→ **REQUEST**
Reproduce the lines below verbatim, from the start of the records through the line containing "point(230,240)", inclusive.

→ **DATA SHOWN**
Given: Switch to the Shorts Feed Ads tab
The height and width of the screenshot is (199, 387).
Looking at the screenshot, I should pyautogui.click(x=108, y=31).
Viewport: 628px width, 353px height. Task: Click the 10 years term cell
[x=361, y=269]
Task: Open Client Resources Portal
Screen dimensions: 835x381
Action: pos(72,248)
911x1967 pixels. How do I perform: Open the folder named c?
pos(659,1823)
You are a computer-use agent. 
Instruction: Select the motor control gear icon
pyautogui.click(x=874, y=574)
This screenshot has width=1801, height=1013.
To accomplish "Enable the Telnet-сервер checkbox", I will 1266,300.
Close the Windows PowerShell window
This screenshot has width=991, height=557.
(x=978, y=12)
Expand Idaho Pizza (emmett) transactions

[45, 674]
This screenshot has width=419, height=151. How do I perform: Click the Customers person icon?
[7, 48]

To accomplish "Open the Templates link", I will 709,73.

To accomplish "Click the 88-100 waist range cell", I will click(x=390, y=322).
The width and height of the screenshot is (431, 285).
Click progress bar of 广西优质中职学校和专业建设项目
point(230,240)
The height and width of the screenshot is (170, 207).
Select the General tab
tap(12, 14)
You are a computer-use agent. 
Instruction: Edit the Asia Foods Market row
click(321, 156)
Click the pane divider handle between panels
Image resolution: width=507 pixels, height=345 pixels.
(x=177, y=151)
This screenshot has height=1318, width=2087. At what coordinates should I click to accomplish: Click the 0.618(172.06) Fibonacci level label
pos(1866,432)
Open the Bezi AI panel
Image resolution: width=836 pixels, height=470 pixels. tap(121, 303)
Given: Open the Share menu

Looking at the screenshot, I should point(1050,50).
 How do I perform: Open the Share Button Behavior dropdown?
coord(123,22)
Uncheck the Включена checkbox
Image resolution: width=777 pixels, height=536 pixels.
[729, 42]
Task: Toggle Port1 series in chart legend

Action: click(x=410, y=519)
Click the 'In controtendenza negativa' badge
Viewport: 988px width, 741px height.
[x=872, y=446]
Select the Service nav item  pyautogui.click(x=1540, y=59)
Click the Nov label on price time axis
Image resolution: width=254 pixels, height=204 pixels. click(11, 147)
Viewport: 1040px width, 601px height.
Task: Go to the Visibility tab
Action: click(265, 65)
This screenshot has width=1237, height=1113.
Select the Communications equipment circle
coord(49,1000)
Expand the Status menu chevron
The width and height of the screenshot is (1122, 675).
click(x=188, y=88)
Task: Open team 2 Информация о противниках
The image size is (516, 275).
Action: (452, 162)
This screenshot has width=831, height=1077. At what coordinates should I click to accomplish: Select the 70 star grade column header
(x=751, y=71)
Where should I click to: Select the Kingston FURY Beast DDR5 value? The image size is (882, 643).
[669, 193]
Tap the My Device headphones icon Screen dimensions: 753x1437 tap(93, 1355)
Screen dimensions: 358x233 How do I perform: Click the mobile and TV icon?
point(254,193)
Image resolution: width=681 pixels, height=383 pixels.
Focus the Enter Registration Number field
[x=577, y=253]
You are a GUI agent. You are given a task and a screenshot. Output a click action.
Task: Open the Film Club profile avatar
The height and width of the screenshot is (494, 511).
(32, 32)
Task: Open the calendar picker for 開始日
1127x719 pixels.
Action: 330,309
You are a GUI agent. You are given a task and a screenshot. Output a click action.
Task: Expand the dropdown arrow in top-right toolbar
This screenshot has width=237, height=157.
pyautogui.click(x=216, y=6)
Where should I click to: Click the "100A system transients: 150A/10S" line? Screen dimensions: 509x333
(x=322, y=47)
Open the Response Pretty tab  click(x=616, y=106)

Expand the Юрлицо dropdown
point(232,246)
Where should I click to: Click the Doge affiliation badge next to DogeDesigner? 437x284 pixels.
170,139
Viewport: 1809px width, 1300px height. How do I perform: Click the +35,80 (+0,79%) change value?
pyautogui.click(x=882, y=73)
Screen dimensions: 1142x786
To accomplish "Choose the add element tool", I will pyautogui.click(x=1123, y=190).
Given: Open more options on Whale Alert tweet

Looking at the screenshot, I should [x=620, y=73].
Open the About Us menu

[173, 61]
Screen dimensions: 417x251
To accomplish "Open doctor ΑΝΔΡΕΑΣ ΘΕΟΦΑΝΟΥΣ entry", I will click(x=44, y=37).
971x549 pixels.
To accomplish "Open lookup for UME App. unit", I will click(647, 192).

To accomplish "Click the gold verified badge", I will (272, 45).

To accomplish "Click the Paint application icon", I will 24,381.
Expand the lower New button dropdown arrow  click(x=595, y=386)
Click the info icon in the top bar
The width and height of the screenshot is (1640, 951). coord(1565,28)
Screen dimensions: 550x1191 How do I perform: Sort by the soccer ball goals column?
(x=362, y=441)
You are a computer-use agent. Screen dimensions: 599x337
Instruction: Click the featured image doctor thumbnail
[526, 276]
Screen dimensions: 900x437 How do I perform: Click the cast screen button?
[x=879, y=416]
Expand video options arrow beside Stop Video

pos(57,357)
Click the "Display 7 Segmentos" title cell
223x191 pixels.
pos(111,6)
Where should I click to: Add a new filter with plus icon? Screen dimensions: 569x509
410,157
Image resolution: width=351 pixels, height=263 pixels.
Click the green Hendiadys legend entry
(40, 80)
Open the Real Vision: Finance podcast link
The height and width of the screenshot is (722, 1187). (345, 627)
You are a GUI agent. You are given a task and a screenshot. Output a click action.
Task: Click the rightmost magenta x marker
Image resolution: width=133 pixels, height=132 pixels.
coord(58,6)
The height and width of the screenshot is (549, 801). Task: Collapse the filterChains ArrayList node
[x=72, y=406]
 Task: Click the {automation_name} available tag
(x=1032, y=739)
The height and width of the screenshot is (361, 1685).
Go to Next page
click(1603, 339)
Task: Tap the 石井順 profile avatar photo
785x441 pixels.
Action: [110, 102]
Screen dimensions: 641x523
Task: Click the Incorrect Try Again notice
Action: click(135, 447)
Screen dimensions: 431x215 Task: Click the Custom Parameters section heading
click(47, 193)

→ **REPLY TO THE TASK**
Given: Switch to the Shorts Feed Ads tab
The height and width of the screenshot is (199, 387).
Looking at the screenshot, I should pyautogui.click(x=108, y=31).
Viewport: 628px width, 353px height. Task: Click the 10 years term cell
[x=361, y=269]
Task: Open Client Resources Portal
Screen dimensions: 835x381
Action: pos(72,248)
911x1967 pixels. How do I perform: Open the folder named c?
pos(659,1823)
You are a computer-use agent. 
Instruction: Select the motor control gear icon
pyautogui.click(x=874, y=574)
This screenshot has width=1801, height=1013.
To accomplish "Enable the Telnet-сервер checkbox", I will 1266,300.
Close the Windows PowerShell window
This screenshot has width=991, height=557.
(x=978, y=12)
Expand Idaho Pizza (emmett) transactions

[45, 674]
This screenshot has width=419, height=151. How do I perform: Click the Customers person icon?
[7, 48]

To accomplish "Open the Templates link", I will 709,73.

To accomplish "Click the 88-100 waist range cell", I will click(x=390, y=322).
The width and height of the screenshot is (431, 285).
Click progress bar of 广西优质中职学校和专业建设项目
point(230,240)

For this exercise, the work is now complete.